In a Jan. 28 letter to City Councilmember Shaun Abreu (D-Manhattan), Municipal Labor Committee chair Harry Nespoli accused plan opponents of spreading “erroneous and misleading” information. “Over 90% of the doctors currently utilized by our retirees” are already in the plan’s network,” he contended. “We have also ensured the participation of major hospital systems in places like Florida and the Carolinas, where many of our members have relocated.” He dismissed the opponents as “so-called retiree groups” who represent “a small fraction of the retiree community.” 

Nespoli said it was not true that the MLC can’t negotiate changes for retirees. It has been negotiating health-care benefits for active employees and retirees for more than 40 years, he wrote, and unlike pension benefits, they “are not frozen either by state constitution or statute upon hiring or retiring. That is why there are numerous tiers for pension benefits and none for health care.”

It’s tricky to try to prove that the “Medicare Advantage Plus” plan will be worse than what retirees have now, says Brandman, but privately administered plans have “more wiggle room” to deny or delay services — and they have a profit motive to do so. One change, opponents say, is that Medicare Advantage Plus will require a copayment of at least $15 to see a specialist, and it won’t pay for more than 80 procedures, tests, and supplies, from physical therapy to MRI scans without prior authorization.

“This is going in the wrong direction, toward privatization,” says Brandman. And doctors out of state are less likely to accept the plan, she adds.

Stuart Eber, president of the Council of Municipal Retiree Organizations, finds the $191-a-month charge to keep traditional Medicare particularly unfair. The group’s founding principle, he says, is “no diminution, no privatization” of Social Security or Medicare.

“We don’t think it’s right that people have to pay for something they don’t have to pay for now,” he told LaborPress. 

That charge will especially hit lower-paid workers, he adds. The average city worker’s pension is $33,000 a year, but for retired school-cafeteria or public-housing maintenance workers, it’s often less than $20,000. For them, an extra $2,300 a year — twice that for a couple — is a lot of money.

“They’re being forced. They have no economic choice,” he says. “That’s wrong.”

Pizzitola speaks of a retired police officer in his eighties, living with his wife on a small fixed income because he retired more than 40 years ago, whose disabled adult daughter is in a facility in Queens that doesn’t take Medicare Advantage. It would cost him more than $570 a month for the three of them to stay on traditional Medicare.

“We had years of zero-zeroes that we took to preserve our benefits,” she says. “We were the givebacks.”

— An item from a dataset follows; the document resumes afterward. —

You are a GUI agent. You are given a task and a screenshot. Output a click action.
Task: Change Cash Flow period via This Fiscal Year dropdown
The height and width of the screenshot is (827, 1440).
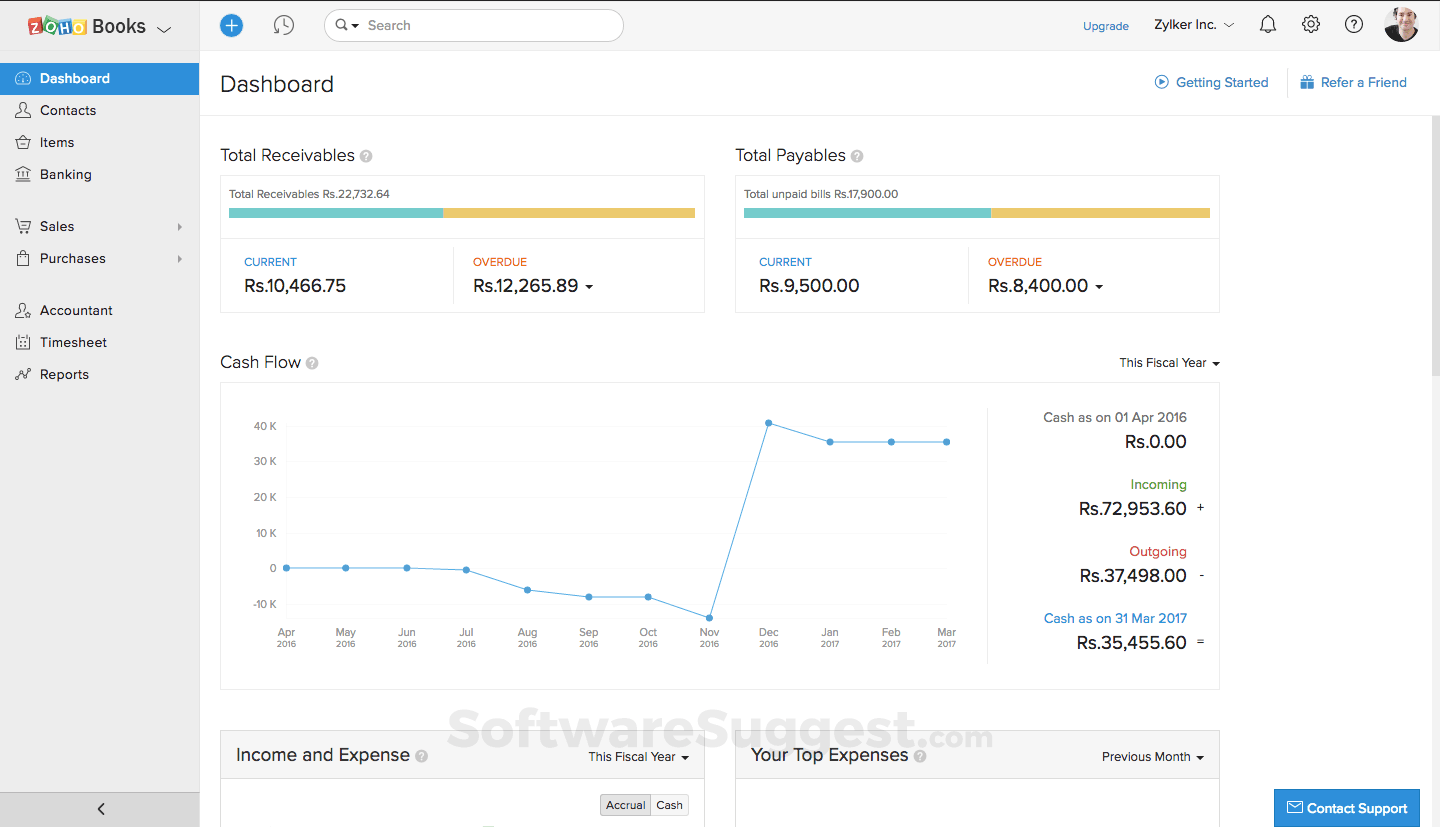tap(1168, 363)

There have also been questions about whether Memorial Sloan Kettering Cancer Center will accept Medicare Advantage plans. In January, the spouse of a retired schoolteacher receiving treatment at the hospital opened a bill that warned, “It is important to know that MSKCC’s Hospital and Doctors are not providers in any Medicare Advantage Networks.”

Hospital public-relations director John Connolly told LaborPress that is incorrect.

“As of January 1, 2022, MSK is in-network with some Medicare Advantage plans, including plans offered by the Empire Blue Cross Blue Shield and Emblem networks,” he wrote in an email. [The institution’s full list of insurance plans that cover care at it is here.]

Connolly added that Empire Medicare Advantage members “will have continued access to care” at MSK’s New Jersey sites.

CROC is planning a rally at City Hall Feb. 14, Brandman says. It also hopes that Comptroller Brad Lander, who last year told the group that “the city should not achieve its labor savings by taking critical health-care options away from current retirees, many of whom are on fixed incomes,” will step in. 

While the comptroller reviews city contracts, the city charter gives the mayor the power to override his objections, his office told LaborPress.

“Comptroller Lander shares the concerns of retirees about the possibility of losing access to timely, quality health care,” it said. “He is glad the deadline to opt out was pushed back so that retirees could get more information about how they will be impacted.”

“There should have been other ways to cut costs than to throw old and frail and sick retirees under the bus,” says Shapiro.